In Hamilton, for example, residents have been asked repeatedly to approve funding just to maintain basic operations. Nearby Ross Local Schools tried to pass a 9.44‑mill levy costing the average homeowner more than $800 a year. The Ross levy didn’t promise new programs or improvements but just postponed the next financial crisis. The voters ultimately said no. Moral of the story, stop using homeowner wallets locally as meaningful reform in Columbus.
The Dayton area faces the same problem, just on a bigger scale. Districts from Beavercreek to Huber Heights have placed some of the largest operating levies in recent history on ballots, with costs running into the hundreds of dollars per homeowner each year. Even when levies pass, districts often return for more, because the underlying state funding formula hasn’t kept pace with inflation, staffing costs, or the true cost of running schools. The problem is not small according to an analysis from the Dayton Daily News that found wide disparities in district finances. The report showed some schools have enough reserves to operate a year, while others are constantly on the brink. Yet taxpayers continually are asked for more money.
Springfield’s situation shows just how whacky the system has become. Last year, the Springfield City Schools placed a multi‑million‑dollar levy on the ballot but due to state timing rules and a court ruling, the district wouldn’t even collect the funds if voters approved it. The Springfield School Board has set another levy for this year.
The problem is structural. Ohio’s school funding formula ties a significant portion of education costs to local property taxes, creating a patchwork system where wealthy areas can often raise funds more easily, while middle-class and less affluent areas struggle. For good reason, recent changes at the state level have restricted the types of levies districts can even put on the ballot, eliminating emergency and substitute levies many districts relied on.

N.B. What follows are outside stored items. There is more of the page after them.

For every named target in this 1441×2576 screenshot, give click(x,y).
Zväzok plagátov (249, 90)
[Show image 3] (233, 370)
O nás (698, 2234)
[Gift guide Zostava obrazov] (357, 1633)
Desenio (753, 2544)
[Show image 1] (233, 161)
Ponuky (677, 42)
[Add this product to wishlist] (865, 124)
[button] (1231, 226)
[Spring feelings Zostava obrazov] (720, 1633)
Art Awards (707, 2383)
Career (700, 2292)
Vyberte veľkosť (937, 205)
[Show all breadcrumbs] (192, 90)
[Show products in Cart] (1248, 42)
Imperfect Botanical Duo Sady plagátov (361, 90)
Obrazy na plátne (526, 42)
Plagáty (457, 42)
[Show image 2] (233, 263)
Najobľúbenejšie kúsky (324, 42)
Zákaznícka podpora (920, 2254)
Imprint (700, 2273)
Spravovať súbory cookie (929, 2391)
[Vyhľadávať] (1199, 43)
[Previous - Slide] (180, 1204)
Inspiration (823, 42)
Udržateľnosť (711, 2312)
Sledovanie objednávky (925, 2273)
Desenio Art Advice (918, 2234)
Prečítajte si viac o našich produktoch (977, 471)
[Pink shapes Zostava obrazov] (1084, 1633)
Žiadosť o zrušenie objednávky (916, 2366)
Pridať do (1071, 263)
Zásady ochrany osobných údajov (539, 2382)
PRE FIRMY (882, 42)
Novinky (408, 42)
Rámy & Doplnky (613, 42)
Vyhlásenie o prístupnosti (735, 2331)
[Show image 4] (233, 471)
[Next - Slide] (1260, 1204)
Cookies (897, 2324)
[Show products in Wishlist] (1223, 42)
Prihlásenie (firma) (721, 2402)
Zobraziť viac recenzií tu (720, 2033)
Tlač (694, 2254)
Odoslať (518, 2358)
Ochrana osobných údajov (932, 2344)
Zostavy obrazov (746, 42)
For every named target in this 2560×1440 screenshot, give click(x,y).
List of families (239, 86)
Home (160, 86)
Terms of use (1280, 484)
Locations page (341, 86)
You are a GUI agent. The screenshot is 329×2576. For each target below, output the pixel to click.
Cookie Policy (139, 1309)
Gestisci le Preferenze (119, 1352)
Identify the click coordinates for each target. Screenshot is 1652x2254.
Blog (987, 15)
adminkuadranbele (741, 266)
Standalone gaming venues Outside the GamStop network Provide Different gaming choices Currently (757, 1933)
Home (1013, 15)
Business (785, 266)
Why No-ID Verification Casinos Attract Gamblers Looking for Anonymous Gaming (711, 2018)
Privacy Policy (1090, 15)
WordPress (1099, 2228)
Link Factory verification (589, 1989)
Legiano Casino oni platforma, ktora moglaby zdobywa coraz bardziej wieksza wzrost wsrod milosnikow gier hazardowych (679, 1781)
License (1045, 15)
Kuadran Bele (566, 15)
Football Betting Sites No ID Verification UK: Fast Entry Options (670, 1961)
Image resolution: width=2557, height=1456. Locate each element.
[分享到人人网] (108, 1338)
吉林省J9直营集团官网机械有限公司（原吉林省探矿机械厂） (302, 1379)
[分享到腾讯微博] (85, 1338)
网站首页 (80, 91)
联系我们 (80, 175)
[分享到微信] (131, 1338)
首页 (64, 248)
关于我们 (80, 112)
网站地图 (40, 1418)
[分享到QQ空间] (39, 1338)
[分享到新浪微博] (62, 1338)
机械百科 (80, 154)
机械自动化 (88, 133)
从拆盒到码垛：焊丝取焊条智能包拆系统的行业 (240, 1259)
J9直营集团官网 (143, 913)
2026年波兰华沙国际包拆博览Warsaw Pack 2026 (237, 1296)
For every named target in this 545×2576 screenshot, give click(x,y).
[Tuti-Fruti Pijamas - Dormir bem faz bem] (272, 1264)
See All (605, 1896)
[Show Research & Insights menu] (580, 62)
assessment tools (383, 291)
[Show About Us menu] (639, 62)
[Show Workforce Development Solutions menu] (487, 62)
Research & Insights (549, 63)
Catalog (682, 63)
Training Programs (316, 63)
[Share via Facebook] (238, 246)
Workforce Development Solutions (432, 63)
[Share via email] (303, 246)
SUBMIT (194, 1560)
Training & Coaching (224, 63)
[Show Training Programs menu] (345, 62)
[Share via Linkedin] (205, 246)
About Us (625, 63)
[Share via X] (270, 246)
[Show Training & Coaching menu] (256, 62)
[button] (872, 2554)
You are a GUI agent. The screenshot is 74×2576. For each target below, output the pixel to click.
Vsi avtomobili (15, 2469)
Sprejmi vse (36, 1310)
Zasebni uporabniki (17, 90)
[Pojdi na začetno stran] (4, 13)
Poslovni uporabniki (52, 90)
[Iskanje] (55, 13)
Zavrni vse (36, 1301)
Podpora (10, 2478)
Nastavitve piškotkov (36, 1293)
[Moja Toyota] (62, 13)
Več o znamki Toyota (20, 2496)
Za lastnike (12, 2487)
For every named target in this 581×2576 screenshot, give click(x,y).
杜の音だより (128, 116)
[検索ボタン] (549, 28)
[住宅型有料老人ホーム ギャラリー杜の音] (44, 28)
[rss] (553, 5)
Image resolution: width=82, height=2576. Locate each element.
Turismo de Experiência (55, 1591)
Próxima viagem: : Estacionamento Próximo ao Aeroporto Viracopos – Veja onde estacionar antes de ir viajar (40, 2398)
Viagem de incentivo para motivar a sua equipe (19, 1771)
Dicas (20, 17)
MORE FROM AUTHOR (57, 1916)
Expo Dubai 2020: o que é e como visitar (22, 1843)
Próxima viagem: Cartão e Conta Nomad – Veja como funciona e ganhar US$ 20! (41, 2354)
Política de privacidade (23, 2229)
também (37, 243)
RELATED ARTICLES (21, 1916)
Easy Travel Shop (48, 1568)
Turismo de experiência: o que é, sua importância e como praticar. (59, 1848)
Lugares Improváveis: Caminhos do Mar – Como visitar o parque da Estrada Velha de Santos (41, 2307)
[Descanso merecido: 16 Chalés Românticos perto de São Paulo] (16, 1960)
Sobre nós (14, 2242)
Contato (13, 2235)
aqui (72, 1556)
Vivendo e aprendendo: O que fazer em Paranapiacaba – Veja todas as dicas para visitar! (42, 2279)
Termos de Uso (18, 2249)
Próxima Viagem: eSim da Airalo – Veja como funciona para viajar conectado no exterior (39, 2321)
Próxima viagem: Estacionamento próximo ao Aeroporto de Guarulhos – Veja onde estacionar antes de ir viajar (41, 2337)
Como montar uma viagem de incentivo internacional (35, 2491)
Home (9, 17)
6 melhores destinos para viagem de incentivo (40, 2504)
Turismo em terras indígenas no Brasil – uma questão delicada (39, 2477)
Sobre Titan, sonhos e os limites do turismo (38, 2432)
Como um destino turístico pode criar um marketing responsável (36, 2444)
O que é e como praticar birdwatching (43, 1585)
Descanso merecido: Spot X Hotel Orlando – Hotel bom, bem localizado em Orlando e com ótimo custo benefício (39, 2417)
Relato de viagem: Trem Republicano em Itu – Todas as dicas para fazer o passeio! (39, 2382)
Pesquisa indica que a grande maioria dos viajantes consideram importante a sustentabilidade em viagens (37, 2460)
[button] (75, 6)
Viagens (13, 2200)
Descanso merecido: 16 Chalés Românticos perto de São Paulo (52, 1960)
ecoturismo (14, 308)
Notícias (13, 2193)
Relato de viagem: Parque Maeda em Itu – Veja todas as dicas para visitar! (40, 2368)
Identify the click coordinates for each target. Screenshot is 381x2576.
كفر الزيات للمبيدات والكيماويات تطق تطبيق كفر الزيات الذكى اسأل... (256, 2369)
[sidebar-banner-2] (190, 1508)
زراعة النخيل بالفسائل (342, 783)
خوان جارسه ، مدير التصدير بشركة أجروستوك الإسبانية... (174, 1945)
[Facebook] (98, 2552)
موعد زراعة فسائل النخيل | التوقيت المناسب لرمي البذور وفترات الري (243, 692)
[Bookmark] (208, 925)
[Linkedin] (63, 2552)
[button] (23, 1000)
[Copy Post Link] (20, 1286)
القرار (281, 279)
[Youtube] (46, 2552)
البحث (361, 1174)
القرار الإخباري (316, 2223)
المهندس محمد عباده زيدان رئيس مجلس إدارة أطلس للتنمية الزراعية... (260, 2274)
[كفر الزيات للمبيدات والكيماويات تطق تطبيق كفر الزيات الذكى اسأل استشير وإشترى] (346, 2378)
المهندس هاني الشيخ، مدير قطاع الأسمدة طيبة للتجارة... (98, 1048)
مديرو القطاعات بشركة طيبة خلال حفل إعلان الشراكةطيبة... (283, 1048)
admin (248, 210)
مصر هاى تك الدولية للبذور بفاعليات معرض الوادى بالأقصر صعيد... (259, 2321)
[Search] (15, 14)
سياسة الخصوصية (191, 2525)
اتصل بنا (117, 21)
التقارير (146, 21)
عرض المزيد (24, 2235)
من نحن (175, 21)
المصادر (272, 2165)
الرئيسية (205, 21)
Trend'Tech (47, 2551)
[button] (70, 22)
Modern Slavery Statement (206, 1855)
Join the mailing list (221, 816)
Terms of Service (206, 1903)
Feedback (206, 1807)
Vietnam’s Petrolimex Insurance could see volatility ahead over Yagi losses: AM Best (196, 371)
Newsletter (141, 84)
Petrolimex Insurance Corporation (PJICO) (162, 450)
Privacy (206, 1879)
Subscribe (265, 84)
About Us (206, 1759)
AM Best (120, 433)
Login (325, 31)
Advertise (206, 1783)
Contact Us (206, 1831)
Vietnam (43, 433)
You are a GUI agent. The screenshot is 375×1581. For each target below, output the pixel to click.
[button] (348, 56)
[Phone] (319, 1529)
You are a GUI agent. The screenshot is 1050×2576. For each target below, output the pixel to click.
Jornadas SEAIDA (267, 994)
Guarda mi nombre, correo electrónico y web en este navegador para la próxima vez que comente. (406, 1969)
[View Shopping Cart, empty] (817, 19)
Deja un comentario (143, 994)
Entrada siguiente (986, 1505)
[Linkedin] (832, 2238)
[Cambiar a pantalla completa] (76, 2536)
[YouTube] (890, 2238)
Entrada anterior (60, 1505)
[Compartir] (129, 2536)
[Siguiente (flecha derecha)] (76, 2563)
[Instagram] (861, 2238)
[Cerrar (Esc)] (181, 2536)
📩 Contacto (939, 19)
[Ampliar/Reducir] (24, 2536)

For property owners, this levy cycle is more than an abstract policy debate. Renewal levies, even those that don’t increase rates, lock taxpayers into paying year after year pass without improvements in student outcomes. And new-money levies, which are harder to pass, often fail leaving schools scrambling. Families, already stretched by inflation and other taxes, shouldn’t have to be the perpetual solution for systemic funding failures.
This pattern has gone on long enough to know the solution isn’t more levies. Ohio needs a state funding formula reflecting the true cost of education. This needs to include special education and less reliance on local property taxes with more equitable state support. Although, with this needs to be stricter transparency measures so that every dollar raised is used efficiently and used for the core curriculum needs.
Schools and residents in Ohio deserve better than repeated levy requests. School funding is far too important to be reduced to a series of ballot campaigns. Property owners shouldn’t be the default backstop for a problem that should be addressed by state policy. Until lawmakers act, each new levy is just another reminder that the system is broken, and it’s time to demand real reform.